» **Activities**:
1) According to the text on the Comcast antitrust ruling, which justice authored the majority decision?
2) Repeat everything in the text on the Comcast antitrust ruling from "In a 5-4 decision, the" down to "a joint dissent.".

» **Provided text**:

________________

In a 5-4 decision, the Supreme Court decided earlier this week that putative class plaintiffs could not bring a class action antitrust lawsuit unless they could show that their damages could be measured on a class-wide basis. Justice Scalia authored the decision for the majority, while Justices Ginsburg and Breyer issued a joint dissent.
In Comcast Corp. v. Behrend, the plaintiffs alleged that Comcast violated federal antitrust laws by taking steps to become the only cable television provider in the Philadelphia area. The plaintiffs alleged that Comcast engaged in a strategy of clustering its operations in the Philadelphia region, and that Comcast used its allegedly dominant market position to stifle competition. The plaintiffs sought to certify a class, which required them to show that the class members were all harmed by the same alleged anticompetitive conduct, and the harm from this alleged conduct could be measured the same way for all class members.
The plaintiffs proposed four theories for how Comcast’s activities had reduced competition and elevated prices, but the district court found only one of these theories capable of class-wide proof, rejecting the other three. The theory that survived the district court's scrutiny was that Comcast used its market position to deter "overbuilders" from opening competing cable networks in its region.

________________

Extracted listing

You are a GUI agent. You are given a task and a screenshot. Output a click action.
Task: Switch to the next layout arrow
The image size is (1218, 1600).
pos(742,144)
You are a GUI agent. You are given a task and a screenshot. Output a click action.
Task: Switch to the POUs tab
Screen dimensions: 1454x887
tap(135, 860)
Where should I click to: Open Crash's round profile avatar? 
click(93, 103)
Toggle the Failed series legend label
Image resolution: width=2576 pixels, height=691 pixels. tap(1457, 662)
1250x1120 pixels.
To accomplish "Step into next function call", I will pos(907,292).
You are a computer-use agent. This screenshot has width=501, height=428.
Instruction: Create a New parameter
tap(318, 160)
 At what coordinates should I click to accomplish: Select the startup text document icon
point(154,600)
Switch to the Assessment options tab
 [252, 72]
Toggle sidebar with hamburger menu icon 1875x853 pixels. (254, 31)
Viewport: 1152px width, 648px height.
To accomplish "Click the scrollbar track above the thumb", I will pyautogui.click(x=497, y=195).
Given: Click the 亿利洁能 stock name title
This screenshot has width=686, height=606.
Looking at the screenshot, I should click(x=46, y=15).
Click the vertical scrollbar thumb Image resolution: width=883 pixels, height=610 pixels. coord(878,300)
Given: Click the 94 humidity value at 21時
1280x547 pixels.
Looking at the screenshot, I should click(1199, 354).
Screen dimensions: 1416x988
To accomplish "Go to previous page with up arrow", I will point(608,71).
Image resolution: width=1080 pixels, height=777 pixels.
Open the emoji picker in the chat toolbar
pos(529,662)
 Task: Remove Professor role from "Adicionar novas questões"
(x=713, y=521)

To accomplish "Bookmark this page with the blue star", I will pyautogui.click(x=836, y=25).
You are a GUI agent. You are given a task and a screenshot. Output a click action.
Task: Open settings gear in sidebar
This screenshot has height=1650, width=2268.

________________

» **Problem solutions**:
1) Justice Scalia authored the decision for the majority.

2)
In a 5-4 decision, the Supreme Court decided earlier this week that putative class plaintiffs could not bring a class action antitrust lawsuit unless they could show that their damages could be measured on a class-wide basis. Justice Scalia authored the decision for the majority, while Justices Ginsburg and Breyer issued a joint dissent.